In less than 15 minutes, Elon University students can find themselves standing at the base of a confederate statue located on the north side of the Alamance County Historic Courthouse.

The 30-foot-high, marble and granite statue dedicated to the 1,100 men from Alamance County who fought for the Confederacy during the Civil War has been causing debate throughout the city.

As cars drove by the courthouse on Sept. 2, drivers yelled phrases including, “I’ll start a war over that statue if it comes down,” and “taking down that statue is like taking down the cross,” at Elon News Network staff photographing the statue.

In mid-August, the debate on the removal of the statue caused out activists on both sides of the issue, face-to-face at the courthouse, a confrontation that did not end in violence.

On Aug. 14, Graham resident Thomas Lee Jeffries Jr. was arrested for allegedly attempting to incite a riot targeting the statue, an action that caused immediate condemnation.

“I do not support in any way, shape or form, lawlessness or anarchy,” said Alamance County Board of Commissioner Amy Galey. “If something were to be done about the statue, if it were to be changed, it has to be done through the proper political means.”

Students at Elon and residents of Graham are worried the statue may lead to similar events such as those that occured in Charlotesville, Virginia on Aug. 12, which left one dead and ninteen injured and in Durham on Aug. 14, which resulted in the toppling of a confederate statue outside the old county courthouse.

But Galey reassured the public the statue will cause no such incident. Because of the threats made against the statue in late-August, there has been a 24/7 police presence at the courthouse.

“I have complete confidence in our law enforcement and their resolve to make sure that all of our laws are enforced,” Galey said.

Erected in May 1914 by the Graham Chapter of the United Daughters of the Confederacy, the common soldier statue has been a topic at the forefront of the board of commissioner’s discussions because of the events in August.

“There are a lot of different ways to look at the statue and I understand that some people see it as a monument to oppression, slavery, white supremacy and racism, and I completely reject and disavow all of those things,” Galey said. “But there are also a lot of other ways to see the statue.
Personally, I see it as a reminder of the cost of war, a reminder that wars are fought by the common man, the common man who usually doesn’t have any choice.”

Galey and the other four Alamance County commissioners unanimously agreed ­— though not in a formal vote — to maintain the statue and to repair it if anything were to happen to it.

Unlike the board of commissioners, students on campus remain divided by the debate.

An informal, unscientific, online poll conducted by ENN recieved 270 responses — 67 percent believed the statue should be removed.

Junior NaBriya Ware, who participated in a Ku Klux Klan counter protest in Durham Aug. 18, is firm in her opinion about what the statue represents.

“The statue serves as a haunting reminder that race relations in our country haven’t really improved,” Ware said. “It reminds us that we are not where we thought we would be at this time.”

Ware believes there is only one course of action to take in regards to the statue.
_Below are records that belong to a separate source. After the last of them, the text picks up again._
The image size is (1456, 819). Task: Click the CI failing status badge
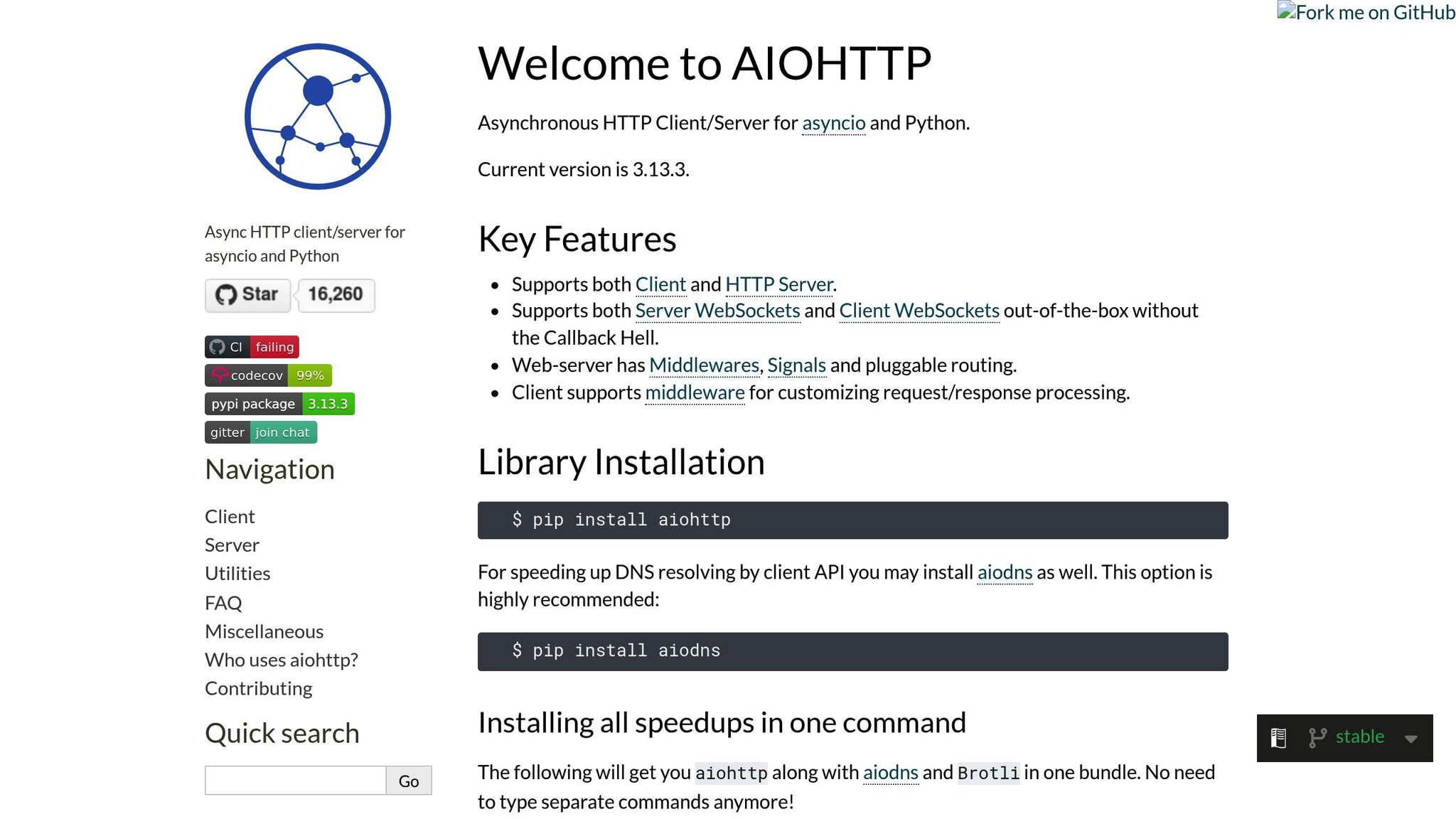(x=252, y=347)
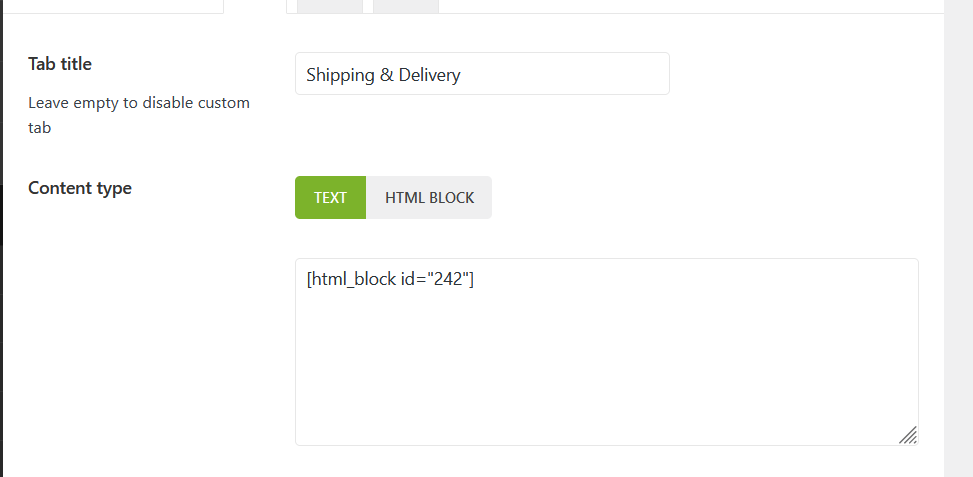
Task: Open the first gray tab above the form
Action: pyautogui.click(x=330, y=6)
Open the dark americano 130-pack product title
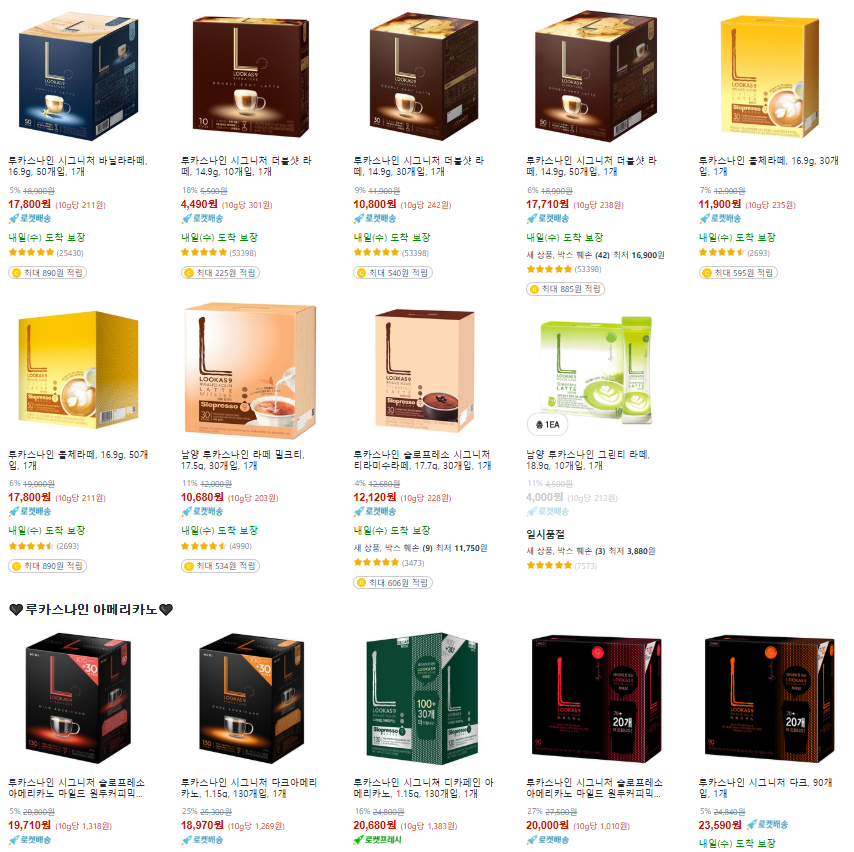Screen dimensions: 854x852 [x=249, y=788]
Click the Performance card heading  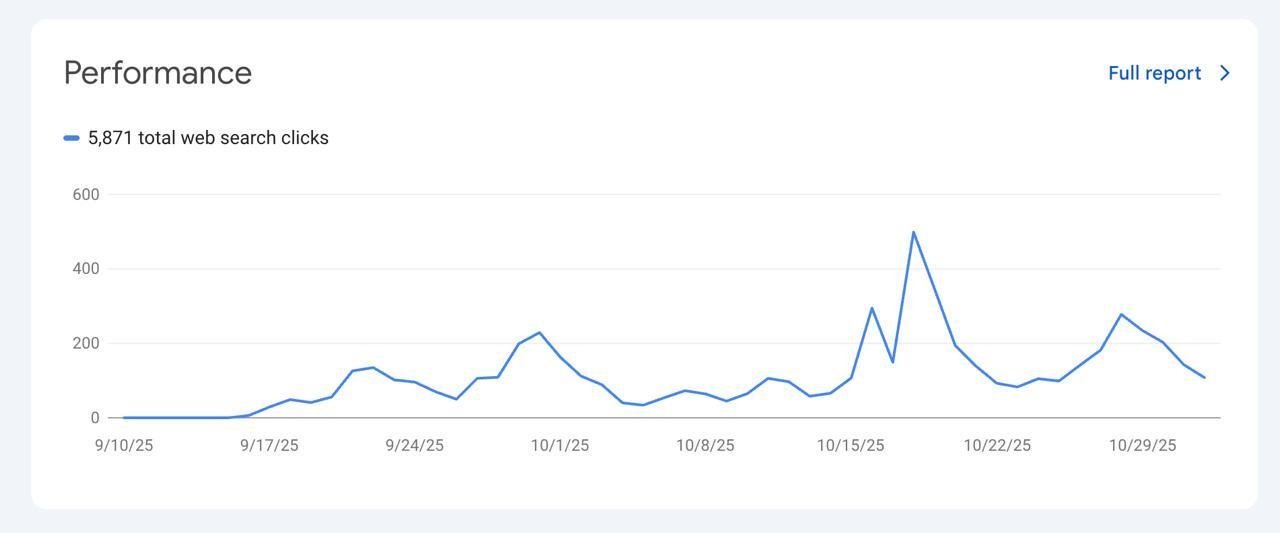coord(158,73)
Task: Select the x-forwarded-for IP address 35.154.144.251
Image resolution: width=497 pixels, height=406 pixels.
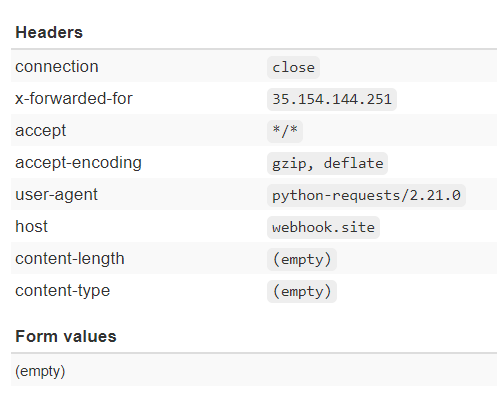Action: click(332, 99)
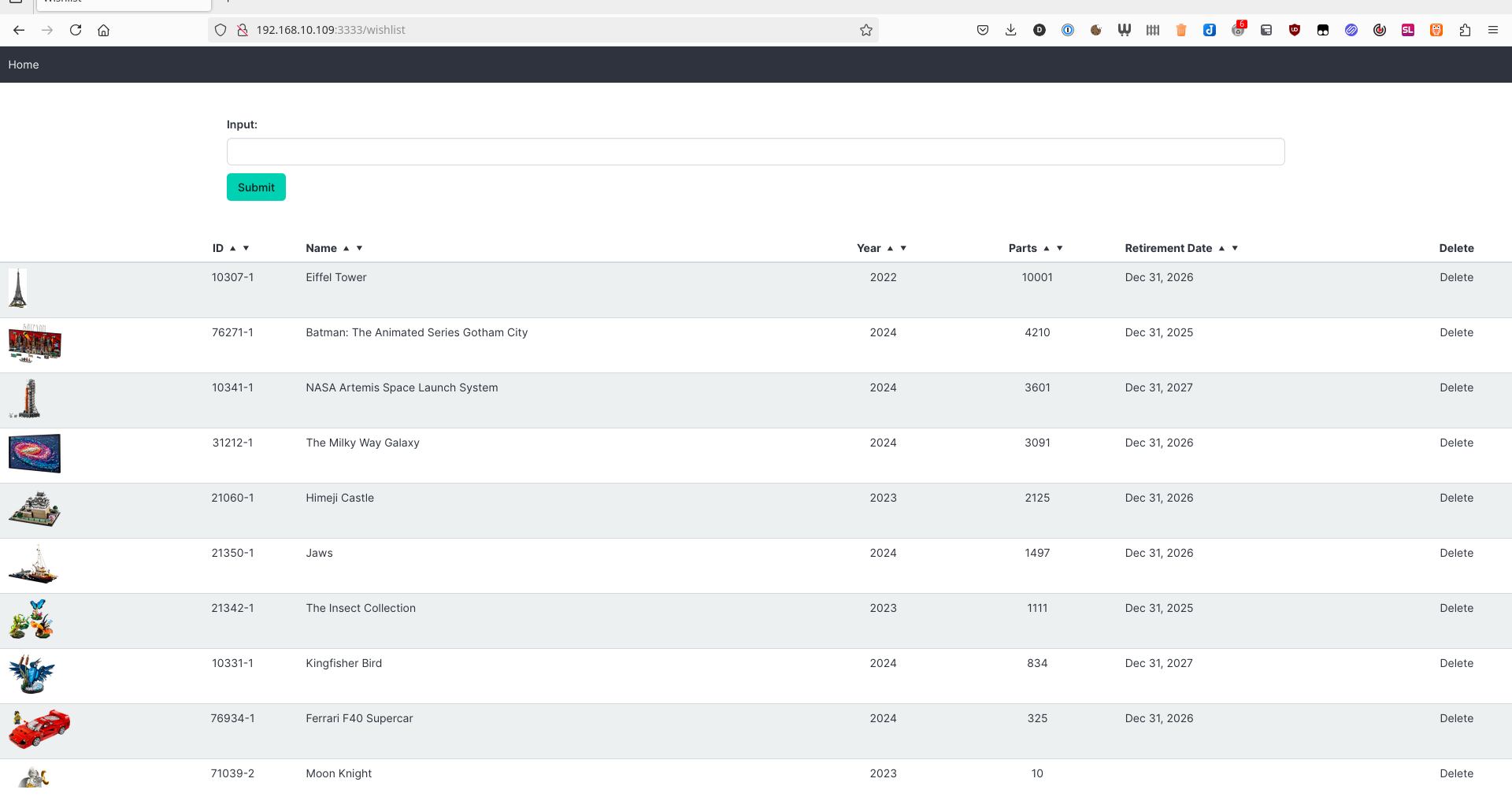1512x808 pixels.
Task: Click the uBlock Origin shield icon
Action: pos(1295,30)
“They should all be removed. I am kind of extreme and believe they should all be destroyed,” Ware said. “But for the sake of appeasement, if it is that big of a deal that this piece of concrete needs to remain standing somewhere, then I don’t think a museum is a bad idea.”

Protesting these statues and white supremacist groups is something that Ware intends to continue to do.
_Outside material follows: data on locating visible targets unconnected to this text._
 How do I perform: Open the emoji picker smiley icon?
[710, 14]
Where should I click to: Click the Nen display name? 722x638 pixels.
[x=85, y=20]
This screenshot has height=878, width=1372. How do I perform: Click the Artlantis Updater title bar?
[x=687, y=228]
“These protests are a fight for my life and basic rights,” Ware said. “If I have kids one day, I’m not going to be able to look them in the face and be able to say I did absolutely nothing while we were in the middle of another civil rights movement.”

Ware believes removing the Graham statue is an important first step to take in ceasing the debate, but junior Michael Kaether believes taking the statues down would only cause further division.

“I am vehemently against tearing it down,” Kaether said. “The reason for that is because it is essentially deleting history for the benefit of one side.”

While Kaether is steadfastly against the ideals of the Confederacy, he does not believe there is a feasible middle ground when it comes to the confederate statue debate.

“They are torn down or they are not,” Kaether said. “For the sake of preventing historical revisionism they should stay up as a reminder of what happened ... because it is our past as a country, whether we like it or not, and we have to face it.”

While Ware believes moving the statues into museums is a viable option, Kaether is certain this action would only intensify the debate.

“It is certainly an option to move them to museums, but doing that in and of itself will make one side angry because less people see it. The people who it is very important to will take it as an affront to their beliefs,” Kaether said. “I personally think the best thing to do is to maintain the status quo.”

With no unilateral national decision being made, the controversial debate continues in more than 30 states that are home to more than 700 confederate statues, memorials and monuments.

Galey believes the controversy presents a unique opportunity to both Graham residents and Elon students.

“Controversy is both an opportunity for dialogue and learning,” Galey said. “We have an opportunity to show the world that we, here in Graham, can talk civilly to one another, and come to a resolution without violence.”